_PROBLEM_
The whole answer is the data below, retyped exactly.

_DATA FOR ANALYSIS_

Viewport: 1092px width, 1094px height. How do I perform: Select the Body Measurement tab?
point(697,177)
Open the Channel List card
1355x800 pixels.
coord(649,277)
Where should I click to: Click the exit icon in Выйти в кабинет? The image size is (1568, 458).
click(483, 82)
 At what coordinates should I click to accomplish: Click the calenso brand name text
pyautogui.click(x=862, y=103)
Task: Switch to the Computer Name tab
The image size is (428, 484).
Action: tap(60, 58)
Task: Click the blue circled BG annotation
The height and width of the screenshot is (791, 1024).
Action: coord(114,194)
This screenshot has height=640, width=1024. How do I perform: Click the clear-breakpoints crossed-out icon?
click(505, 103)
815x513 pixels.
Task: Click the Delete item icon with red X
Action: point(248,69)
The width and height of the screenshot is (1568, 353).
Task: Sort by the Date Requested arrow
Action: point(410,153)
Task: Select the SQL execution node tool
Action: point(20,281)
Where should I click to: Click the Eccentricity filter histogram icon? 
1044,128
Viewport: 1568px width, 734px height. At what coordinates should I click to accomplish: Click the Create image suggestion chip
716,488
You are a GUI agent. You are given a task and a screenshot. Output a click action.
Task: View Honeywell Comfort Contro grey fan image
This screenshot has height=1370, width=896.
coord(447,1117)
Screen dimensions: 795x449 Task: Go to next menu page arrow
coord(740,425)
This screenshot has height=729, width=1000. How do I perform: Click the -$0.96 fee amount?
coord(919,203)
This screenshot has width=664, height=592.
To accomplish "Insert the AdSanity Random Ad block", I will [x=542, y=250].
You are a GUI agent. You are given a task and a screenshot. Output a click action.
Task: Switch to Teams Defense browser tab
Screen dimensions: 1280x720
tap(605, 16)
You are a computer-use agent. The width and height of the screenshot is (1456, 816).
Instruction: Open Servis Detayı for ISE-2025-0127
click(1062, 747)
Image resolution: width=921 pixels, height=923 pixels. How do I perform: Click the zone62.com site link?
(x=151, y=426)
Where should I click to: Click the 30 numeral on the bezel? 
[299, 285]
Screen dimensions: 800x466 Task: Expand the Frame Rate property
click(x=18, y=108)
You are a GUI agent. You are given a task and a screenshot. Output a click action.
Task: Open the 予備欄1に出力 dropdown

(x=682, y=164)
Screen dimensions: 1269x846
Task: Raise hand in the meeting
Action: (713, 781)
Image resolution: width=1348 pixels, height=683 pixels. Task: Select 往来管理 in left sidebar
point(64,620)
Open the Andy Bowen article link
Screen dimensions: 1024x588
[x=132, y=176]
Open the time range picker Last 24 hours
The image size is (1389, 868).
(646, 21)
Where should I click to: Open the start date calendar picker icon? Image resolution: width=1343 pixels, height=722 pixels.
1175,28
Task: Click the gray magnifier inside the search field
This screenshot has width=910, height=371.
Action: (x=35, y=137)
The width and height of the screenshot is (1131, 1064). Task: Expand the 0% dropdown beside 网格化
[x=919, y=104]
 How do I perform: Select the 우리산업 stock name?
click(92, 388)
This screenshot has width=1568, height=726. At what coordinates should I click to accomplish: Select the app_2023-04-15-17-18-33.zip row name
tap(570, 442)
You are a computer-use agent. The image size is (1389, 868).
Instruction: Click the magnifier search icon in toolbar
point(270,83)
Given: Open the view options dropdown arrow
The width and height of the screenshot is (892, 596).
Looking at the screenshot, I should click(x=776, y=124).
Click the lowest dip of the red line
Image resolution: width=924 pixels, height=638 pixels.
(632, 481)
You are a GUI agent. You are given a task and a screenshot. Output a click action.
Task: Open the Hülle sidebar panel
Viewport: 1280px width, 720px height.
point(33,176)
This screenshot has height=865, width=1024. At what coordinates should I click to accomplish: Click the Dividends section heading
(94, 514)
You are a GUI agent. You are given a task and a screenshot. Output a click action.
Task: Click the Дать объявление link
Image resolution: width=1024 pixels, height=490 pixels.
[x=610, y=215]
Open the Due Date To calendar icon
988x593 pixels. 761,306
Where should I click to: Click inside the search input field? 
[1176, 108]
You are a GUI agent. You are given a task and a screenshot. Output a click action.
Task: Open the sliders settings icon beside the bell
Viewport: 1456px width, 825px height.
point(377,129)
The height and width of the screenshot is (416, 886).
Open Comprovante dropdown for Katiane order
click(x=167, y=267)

_EXERCISE OUTPUT_
Viewport: 1092px width, 1094px height. How do I perform: Select the Body Measurement tab?
point(697,177)
Open the Channel List card
1355x800 pixels.
coord(649,277)
Where should I click to: Click the exit icon in Выйти в кабинет? The image size is (1568, 458).
click(483, 82)
 At what coordinates should I click to accomplish: Click the calenso brand name text
pyautogui.click(x=862, y=103)
Task: Switch to the Computer Name tab
The image size is (428, 484).
Action: tap(60, 58)
Task: Click the blue circled BG annotation
The height and width of the screenshot is (791, 1024).
Action: coord(114,194)
This screenshot has height=640, width=1024. How do I perform: Click the clear-breakpoints crossed-out icon?
click(505, 103)
815x513 pixels.
Task: Click the Delete item icon with red X
Action: point(248,69)
The width and height of the screenshot is (1568, 353).
Task: Sort by the Date Requested arrow
Action: point(410,153)
Task: Select the SQL execution node tool
Action: point(20,281)
Where should I click to: Click the Eccentricity filter histogram icon? 
1044,128
Viewport: 1568px width, 734px height. At what coordinates should I click to accomplish: Click the Create image suggestion chip
716,488
You are a GUI agent. You are given a task and a screenshot. Output a click action.
Task: View Honeywell Comfort Contro grey fan image
This screenshot has height=1370, width=896.
coord(447,1117)
Screen dimensions: 795x449 Task: Go to next menu page arrow
coord(740,425)
This screenshot has height=729, width=1000. How do I perform: Click the -$0.96 fee amount?
coord(919,203)
This screenshot has width=664, height=592.
To accomplish "Insert the AdSanity Random Ad block", I will [x=542, y=250].
You are a GUI agent. You are given a task and a screenshot. Output a click action.
Task: Switch to Teams Defense browser tab
Screen dimensions: 1280x720
tap(605, 16)
You are a computer-use agent. The width and height of the screenshot is (1456, 816).
Instruction: Open Servis Detayı for ISE-2025-0127
click(1062, 747)
Image resolution: width=921 pixels, height=923 pixels. How do I perform: Click the zone62.com site link?
(x=151, y=426)
Where should I click to: Click the 30 numeral on the bezel? 
[299, 285]
Screen dimensions: 800x466 Task: Expand the Frame Rate property
click(x=18, y=108)
You are a GUI agent. You are given a task and a screenshot. Output a click action.
Task: Open the 予備欄1に出力 dropdown

(x=682, y=164)
Screen dimensions: 1269x846
Task: Raise hand in the meeting
Action: (713, 781)
Image resolution: width=1348 pixels, height=683 pixels. Task: Select 往来管理 in left sidebar
point(64,620)
Open the Andy Bowen article link
Screen dimensions: 1024x588
[x=132, y=176]
Open the time range picker Last 24 hours
The image size is (1389, 868).
(646, 21)
Where should I click to: Open the start date calendar picker icon? Image resolution: width=1343 pixels, height=722 pixels.
1175,28
Task: Click the gray magnifier inside the search field
This screenshot has width=910, height=371.
Action: (x=35, y=137)
The width and height of the screenshot is (1131, 1064). Task: Expand the 0% dropdown beside 网格化
[x=919, y=104]
 How do I perform: Select the 우리산업 stock name?
click(92, 388)
This screenshot has width=1568, height=726. At what coordinates should I click to accomplish: Select the app_2023-04-15-17-18-33.zip row name
tap(570, 442)
You are a computer-use agent. The image size is (1389, 868).
Instruction: Click the magnifier search icon in toolbar
point(270,83)
Given: Open the view options dropdown arrow
The width and height of the screenshot is (892, 596).
Looking at the screenshot, I should click(x=776, y=124).
Click the lowest dip of the red line
Image resolution: width=924 pixels, height=638 pixels.
(632, 481)
You are a GUI agent. You are given a task and a screenshot. Output a click action.
Task: Open the Hülle sidebar panel
Viewport: 1280px width, 720px height.
point(33,176)
This screenshot has height=865, width=1024. At what coordinates should I click to accomplish: Click the Dividends section heading
(94, 514)
You are a GUI agent. You are given a task and a screenshot. Output a click action.
Task: Click the Дать объявление link
Image resolution: width=1024 pixels, height=490 pixels.
[x=610, y=215]
Open the Due Date To calendar icon
988x593 pixels. 761,306
Where should I click to: Click inside the search input field? 
[1176, 108]
You are a GUI agent. You are given a task and a screenshot. Output a click action.
Task: Open the sliders settings icon beside the bell
Viewport: 1456px width, 825px height.
point(377,129)
The height and width of the screenshot is (416, 886).
Open Comprovante dropdown for Katiane order
click(x=167, y=267)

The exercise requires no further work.